The NAIC, Kansas City, Mo., asked task force staffers to draft a Group Health Insurance Coverage Model Act to reflect the many changes in the group health market created by the Patient Protection and Affordable Care Act of 2010 (PPACA) and other federal laws.

The current version also incorporates provisions from the 1993 model, the Small Employer Health Insurance Availability Model Act.

The task force expects to discuss the draft Thursday during a session at the NAIC’s fall meeting in Washington.

The draft deals with topics such as restrictions on premium rates, guaranteed availability and renewability of coverage, and coverage of preventive services.

The current draft is clearly a preliminary work and includes many notes and questions from the drafters.
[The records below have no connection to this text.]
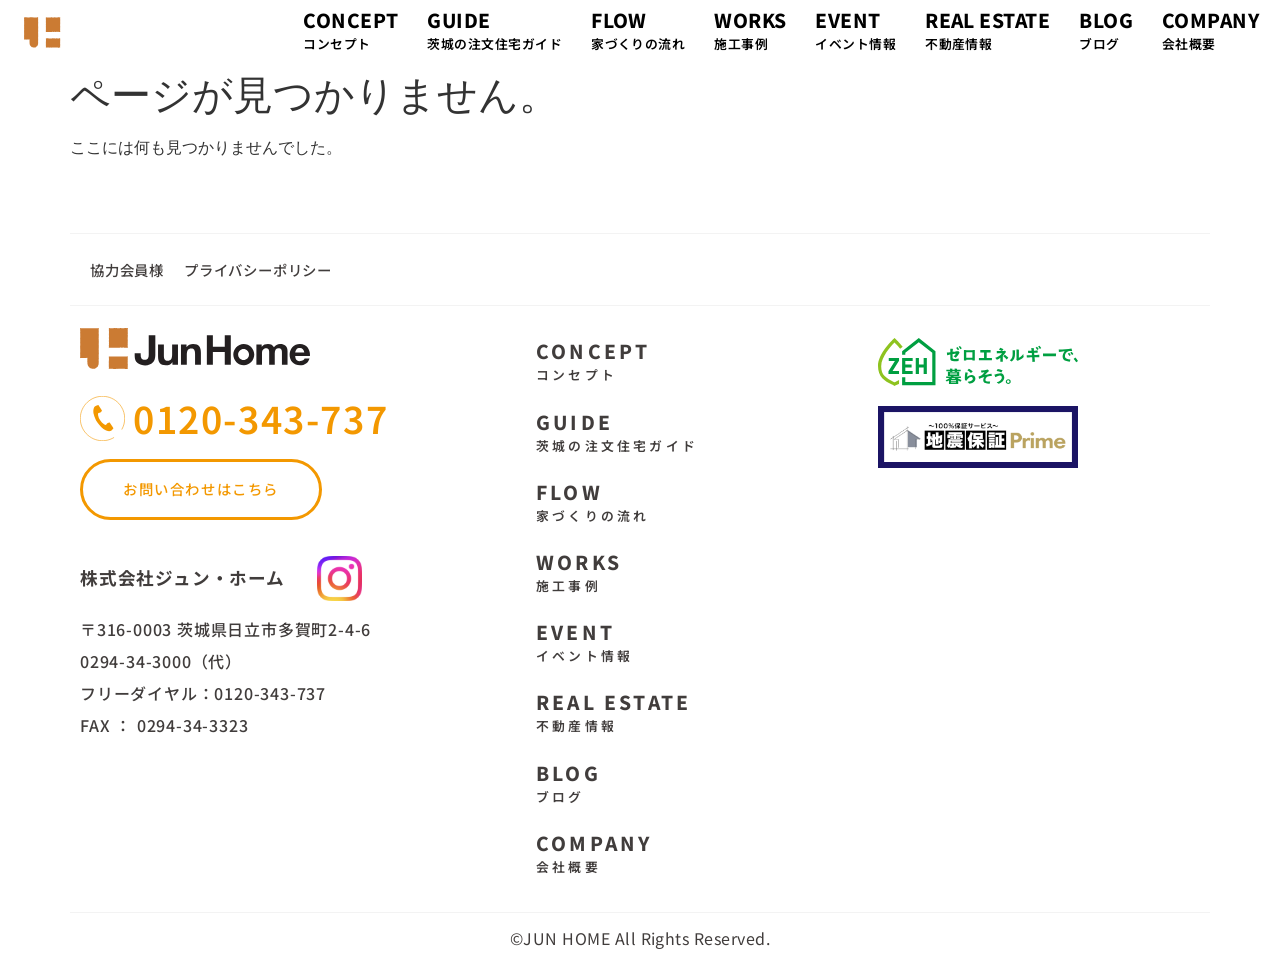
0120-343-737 (260, 418)
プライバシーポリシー (258, 269)
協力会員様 (127, 269)
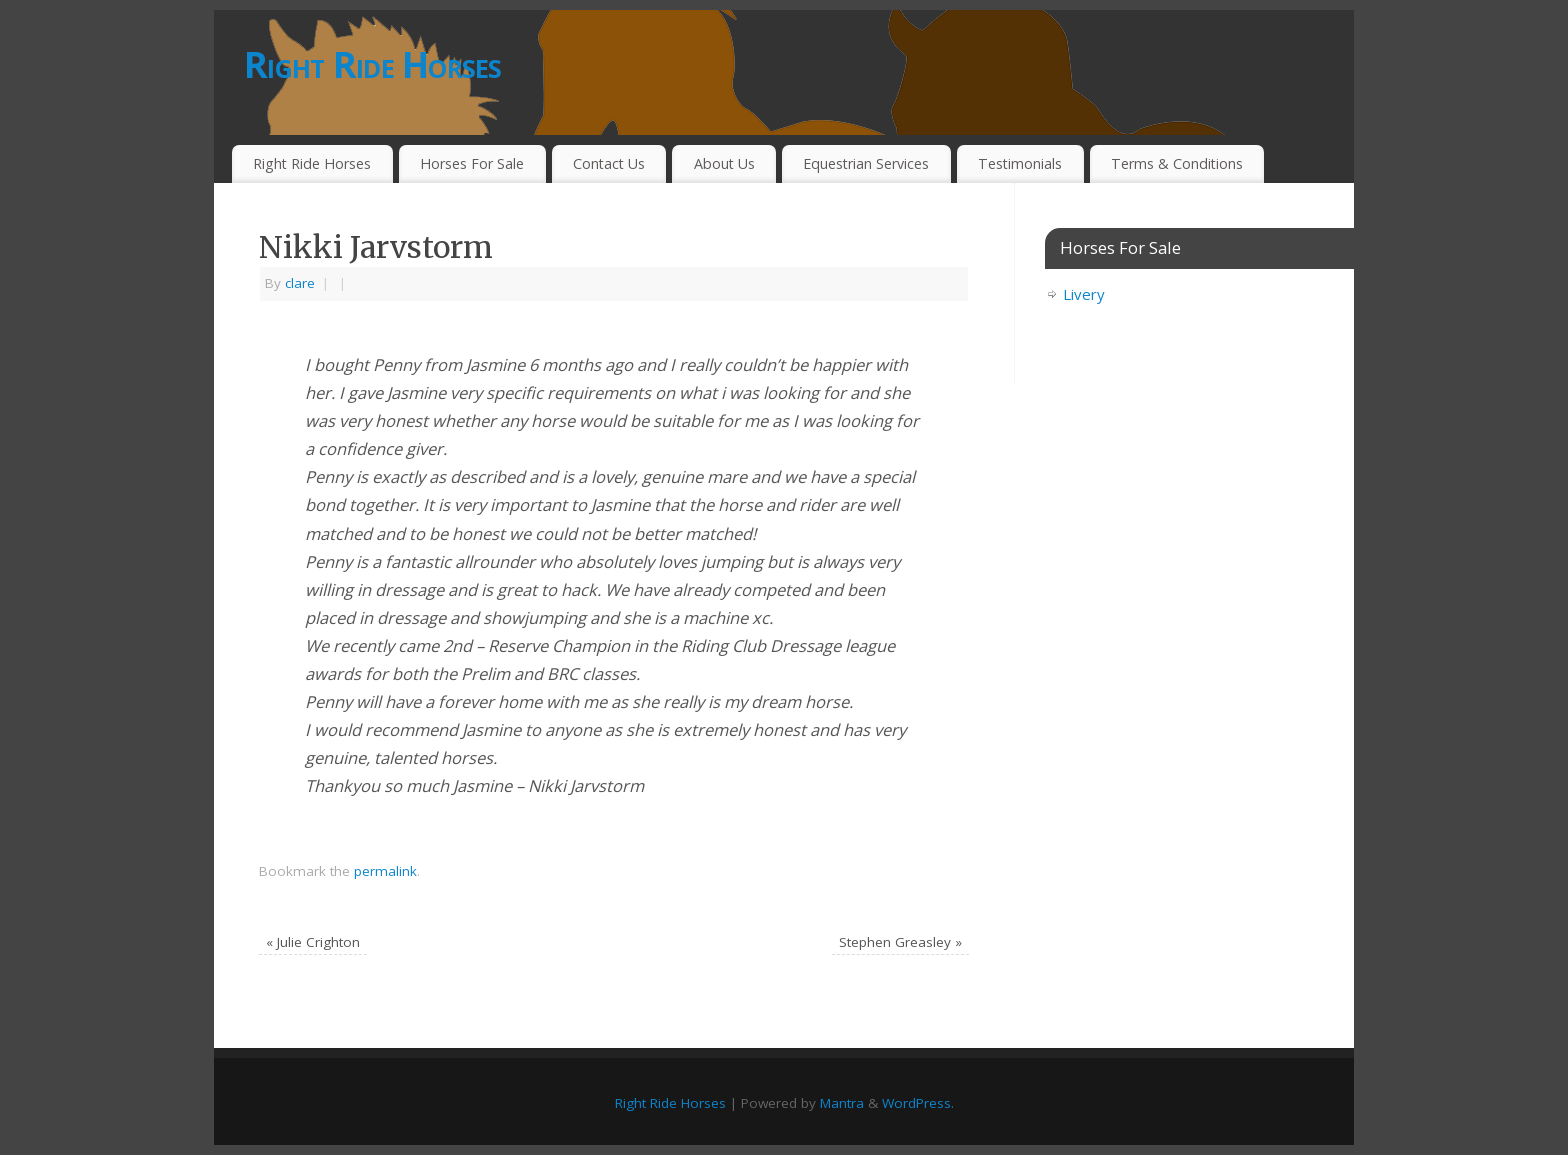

In one place for example, drafters have included provisions derived from Section 5 of the 1993 NAIC model.

Those provisions limit group health insurers to changing premium rates annually, unless the employer has asked for changes in the health plan or enrollment in the plan has changed.

That section states that a health plan with a provider network shall not be considered similar to a plan without a network if using out-of-network providers leads to substantial differences in claim costs.

Elsewhere, the drafters took fair marketing standards from the 1993 model.

The provision prohibits a carrier from discouraging employers with possible health status problems from applying for coverage, or from encouraging employers with possible health status problems to buy coverage from other providers.